Reichert: Dieser Bereich wurde im Januar 2005 von Teles für 130 Mio. Euro erworben. In 2004 erzielte Teles mit Strato einen Umsatz von 54 Mio. Euro sowie eine EBITDA-Marge von knapp 30%. Unter der Annahme, dass freenet bis Ende 2007 die Umsätze pro Jahr um ca. 15% steigert und die EBITDA-Marge sich im gleichen Zeitraum auf 35% verbessert , würde in 2007 ein Umsatz von 82 Mio. Euro sowie ein EBITDA von 29 Mio. Euro erzielt.
? Welcher Preis könnte Ihrer Ansicht nach also erzielt werden?
Reichert: Auf Grund der Margenstärke und des Wachstumspotenzials von Strato könnten strategische Käufer bereit sein, einen Preis auf Basis eines EV/EBITDA Multiplikators von zehn bis 15 zu bezahlen, was einer Bewertungsbandbreite von 290 Mio. bis 435 Mio. Euro entspricht.
? Rechnet man die Preise für die Unternehmensteile zusammen…
Reichert: … so ergibt sich unter den von uns getroffenen Annahmen bei einem Zerschlagungsszenario eine Bewertungsbandbreite von 1,9 Mrd. bis 2,2 Mrd. Euro. Das entspricht einem Upside zum aktuellen Kurs zwischen 13 und 34%.
? Sollte es tatsächlich kurzfristig zu einer Zerschlagung kommen, so bietet die freenet-Aktie also Potenzial.
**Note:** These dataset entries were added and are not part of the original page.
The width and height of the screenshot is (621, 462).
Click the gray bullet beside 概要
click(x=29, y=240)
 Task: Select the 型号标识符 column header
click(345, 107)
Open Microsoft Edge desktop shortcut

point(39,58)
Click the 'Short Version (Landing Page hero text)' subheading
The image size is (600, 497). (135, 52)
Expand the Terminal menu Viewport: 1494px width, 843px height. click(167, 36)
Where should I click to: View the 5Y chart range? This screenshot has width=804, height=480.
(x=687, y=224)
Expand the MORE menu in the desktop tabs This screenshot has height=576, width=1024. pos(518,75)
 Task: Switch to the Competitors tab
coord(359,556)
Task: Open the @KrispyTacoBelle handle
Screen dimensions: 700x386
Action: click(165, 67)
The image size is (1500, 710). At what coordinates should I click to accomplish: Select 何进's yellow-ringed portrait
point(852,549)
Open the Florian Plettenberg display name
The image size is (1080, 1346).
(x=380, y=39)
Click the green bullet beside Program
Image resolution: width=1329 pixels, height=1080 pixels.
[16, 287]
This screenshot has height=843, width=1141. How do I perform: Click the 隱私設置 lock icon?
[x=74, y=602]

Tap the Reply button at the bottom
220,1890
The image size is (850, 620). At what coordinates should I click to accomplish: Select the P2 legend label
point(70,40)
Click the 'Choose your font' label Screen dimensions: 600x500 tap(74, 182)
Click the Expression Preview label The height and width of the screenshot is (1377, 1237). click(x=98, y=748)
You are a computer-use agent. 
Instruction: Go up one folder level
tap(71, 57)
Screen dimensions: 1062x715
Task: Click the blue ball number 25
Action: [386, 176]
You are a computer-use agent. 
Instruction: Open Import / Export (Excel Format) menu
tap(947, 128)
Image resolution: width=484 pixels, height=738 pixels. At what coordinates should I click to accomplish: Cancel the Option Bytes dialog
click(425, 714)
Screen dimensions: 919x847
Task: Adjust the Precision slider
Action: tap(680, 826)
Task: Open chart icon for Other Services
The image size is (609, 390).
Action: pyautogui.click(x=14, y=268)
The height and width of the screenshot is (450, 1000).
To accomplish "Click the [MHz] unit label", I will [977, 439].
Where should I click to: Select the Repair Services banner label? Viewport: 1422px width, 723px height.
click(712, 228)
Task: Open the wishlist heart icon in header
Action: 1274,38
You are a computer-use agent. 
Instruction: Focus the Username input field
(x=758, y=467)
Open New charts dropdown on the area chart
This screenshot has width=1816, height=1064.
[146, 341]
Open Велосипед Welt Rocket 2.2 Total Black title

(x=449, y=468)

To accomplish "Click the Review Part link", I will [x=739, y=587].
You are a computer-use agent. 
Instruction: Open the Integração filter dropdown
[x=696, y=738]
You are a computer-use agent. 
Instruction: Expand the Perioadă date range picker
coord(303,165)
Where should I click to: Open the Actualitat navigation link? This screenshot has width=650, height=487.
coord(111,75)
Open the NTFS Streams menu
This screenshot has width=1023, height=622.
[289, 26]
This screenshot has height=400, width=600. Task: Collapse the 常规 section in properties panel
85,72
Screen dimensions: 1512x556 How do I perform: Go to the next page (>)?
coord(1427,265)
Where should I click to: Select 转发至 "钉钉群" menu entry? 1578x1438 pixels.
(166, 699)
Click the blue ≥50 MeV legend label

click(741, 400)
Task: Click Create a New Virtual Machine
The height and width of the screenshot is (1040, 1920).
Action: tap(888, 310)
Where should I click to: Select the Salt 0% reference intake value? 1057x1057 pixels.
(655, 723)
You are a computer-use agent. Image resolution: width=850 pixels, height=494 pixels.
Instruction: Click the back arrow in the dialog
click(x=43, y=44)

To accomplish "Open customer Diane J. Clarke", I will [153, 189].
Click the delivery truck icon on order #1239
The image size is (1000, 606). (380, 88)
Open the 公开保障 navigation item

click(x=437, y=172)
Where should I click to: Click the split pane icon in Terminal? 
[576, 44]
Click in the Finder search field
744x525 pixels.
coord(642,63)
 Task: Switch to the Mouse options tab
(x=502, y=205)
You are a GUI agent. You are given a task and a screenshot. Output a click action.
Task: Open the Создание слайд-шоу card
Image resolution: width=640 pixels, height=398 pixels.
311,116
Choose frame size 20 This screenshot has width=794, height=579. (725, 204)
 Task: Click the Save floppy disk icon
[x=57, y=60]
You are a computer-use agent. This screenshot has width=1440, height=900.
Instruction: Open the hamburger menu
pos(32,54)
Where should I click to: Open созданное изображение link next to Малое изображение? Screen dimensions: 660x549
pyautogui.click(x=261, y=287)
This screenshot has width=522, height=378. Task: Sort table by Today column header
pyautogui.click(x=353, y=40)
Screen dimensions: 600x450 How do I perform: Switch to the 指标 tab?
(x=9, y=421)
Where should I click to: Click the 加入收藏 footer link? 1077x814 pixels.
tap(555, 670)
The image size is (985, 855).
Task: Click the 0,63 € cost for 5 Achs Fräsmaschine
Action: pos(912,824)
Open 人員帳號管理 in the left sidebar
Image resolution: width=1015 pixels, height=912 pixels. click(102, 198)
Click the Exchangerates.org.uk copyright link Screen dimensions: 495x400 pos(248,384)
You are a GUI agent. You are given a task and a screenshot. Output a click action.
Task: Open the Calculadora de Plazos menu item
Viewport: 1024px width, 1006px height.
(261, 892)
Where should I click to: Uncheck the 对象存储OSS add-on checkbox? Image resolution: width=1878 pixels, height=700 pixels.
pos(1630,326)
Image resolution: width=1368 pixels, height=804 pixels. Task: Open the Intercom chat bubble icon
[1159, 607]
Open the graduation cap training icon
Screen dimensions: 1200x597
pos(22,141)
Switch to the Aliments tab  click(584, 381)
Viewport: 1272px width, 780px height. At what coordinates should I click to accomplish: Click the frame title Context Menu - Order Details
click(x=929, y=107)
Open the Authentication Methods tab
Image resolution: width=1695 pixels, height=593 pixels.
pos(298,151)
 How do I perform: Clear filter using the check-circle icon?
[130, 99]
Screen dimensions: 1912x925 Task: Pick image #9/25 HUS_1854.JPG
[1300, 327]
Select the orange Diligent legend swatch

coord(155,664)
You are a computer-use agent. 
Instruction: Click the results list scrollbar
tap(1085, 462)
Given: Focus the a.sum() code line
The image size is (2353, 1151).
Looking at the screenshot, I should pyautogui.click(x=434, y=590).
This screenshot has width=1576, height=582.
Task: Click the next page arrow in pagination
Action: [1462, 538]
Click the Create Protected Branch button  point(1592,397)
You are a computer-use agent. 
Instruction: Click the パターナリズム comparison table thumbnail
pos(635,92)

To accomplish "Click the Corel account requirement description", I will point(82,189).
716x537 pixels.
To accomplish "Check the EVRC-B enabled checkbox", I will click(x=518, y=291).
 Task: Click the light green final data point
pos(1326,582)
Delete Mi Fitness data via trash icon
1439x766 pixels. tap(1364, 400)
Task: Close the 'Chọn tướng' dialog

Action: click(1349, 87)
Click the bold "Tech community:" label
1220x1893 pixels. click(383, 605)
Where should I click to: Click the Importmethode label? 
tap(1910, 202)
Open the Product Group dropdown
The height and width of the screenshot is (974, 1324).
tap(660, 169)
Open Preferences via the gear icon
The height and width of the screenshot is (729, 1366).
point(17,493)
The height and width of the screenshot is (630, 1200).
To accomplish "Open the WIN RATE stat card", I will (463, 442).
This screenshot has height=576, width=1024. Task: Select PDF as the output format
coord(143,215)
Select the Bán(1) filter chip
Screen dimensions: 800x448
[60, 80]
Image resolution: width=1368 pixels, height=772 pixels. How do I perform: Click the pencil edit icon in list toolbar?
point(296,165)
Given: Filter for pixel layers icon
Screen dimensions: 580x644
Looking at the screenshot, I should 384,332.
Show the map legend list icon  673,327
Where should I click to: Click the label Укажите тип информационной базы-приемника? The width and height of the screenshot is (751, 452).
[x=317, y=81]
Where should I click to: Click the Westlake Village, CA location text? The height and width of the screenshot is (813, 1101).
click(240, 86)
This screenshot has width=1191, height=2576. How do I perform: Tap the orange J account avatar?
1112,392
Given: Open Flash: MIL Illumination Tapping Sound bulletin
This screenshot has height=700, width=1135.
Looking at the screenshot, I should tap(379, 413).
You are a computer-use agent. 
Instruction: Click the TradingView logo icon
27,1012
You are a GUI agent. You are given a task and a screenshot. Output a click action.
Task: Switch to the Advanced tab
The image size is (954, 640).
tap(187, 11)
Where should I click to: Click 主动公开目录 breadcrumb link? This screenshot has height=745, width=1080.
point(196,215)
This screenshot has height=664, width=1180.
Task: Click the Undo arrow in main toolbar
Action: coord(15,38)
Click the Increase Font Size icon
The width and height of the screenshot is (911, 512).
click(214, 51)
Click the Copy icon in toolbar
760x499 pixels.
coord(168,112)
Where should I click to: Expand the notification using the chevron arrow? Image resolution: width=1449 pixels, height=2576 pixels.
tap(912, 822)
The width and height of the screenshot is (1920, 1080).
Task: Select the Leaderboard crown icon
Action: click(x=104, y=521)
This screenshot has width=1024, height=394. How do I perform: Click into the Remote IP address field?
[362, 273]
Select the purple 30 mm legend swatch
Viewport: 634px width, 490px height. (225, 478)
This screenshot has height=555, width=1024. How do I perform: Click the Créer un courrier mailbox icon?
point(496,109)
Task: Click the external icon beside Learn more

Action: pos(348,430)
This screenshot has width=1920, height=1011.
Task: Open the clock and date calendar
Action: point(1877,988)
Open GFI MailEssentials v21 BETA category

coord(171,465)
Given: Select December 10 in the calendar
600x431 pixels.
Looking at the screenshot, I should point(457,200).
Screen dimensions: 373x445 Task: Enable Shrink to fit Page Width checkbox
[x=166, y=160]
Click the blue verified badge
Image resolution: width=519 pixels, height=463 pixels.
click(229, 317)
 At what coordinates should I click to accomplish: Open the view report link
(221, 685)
Reichert: Stimmt. An potenziellen Käufern für die einzelnen Teile sollte die Zerschlagung auch nicht scheitern. Jedoch sollten einige Risiken beachtet werden.
? Welche sind das?
Reichert: Eine Komplettübernahme von freenet durch ein Konsortium um Drillisch erscheint uns weiter als wenig wahrscheinlich. Damit fehlt Drillisch ein Baustein, um freenet zum Einlenken zu zwingen.
? Und außerdem?
Reichert: Das Zeitfenster für die gegenwärtig hohen Transaktionspreise im Internetzugangsgeschäft könnten in den nächsten Quartalen zufallen – beispielsweise auf Grund steigender Kundenakquisitionskosten und des Wettbewerbsdrucks. Sollte dies tatsächlich passieren, hätte dies deutlich negative Folgen für den zu erzielenden Zerschlagungserlös.
? Zu welcher Bewertung für die Aktie kommen Sie folglich?
Reichert: Fundamental betrachtet befindet sich freenet in einer schwierigen Phase. Im DSL-Markt bleibt die Kundenentwicklung hinter den Erwartungen zurück. Gleichzeitig steigen die Kundenakquisitionskosten. Im Mobilfunk-Bereich wurde ein Strategiewechsel eingeleitet. Inwieweit dieser zum Erfolg führt, entscheidet sich erst in den nächsten 18 Monaten. Aus fundamentaler Sicht ist die Aktie weiterhin fair bewertet.